**ACTION ITEM**
The range starts at the line containing "The width and" and ends at the last line of the records below. Reproduce those lines exactly.

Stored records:
■ ■ ■
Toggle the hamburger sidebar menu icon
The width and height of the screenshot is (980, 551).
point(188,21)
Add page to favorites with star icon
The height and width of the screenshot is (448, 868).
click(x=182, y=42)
■ ■ ■
**WRITTEN REPLY**
The width and height of the screenshot is (980, 551).
point(188,21)
Add page to favorites with star icon
The height and width of the screenshot is (448, 868).
click(x=182, y=42)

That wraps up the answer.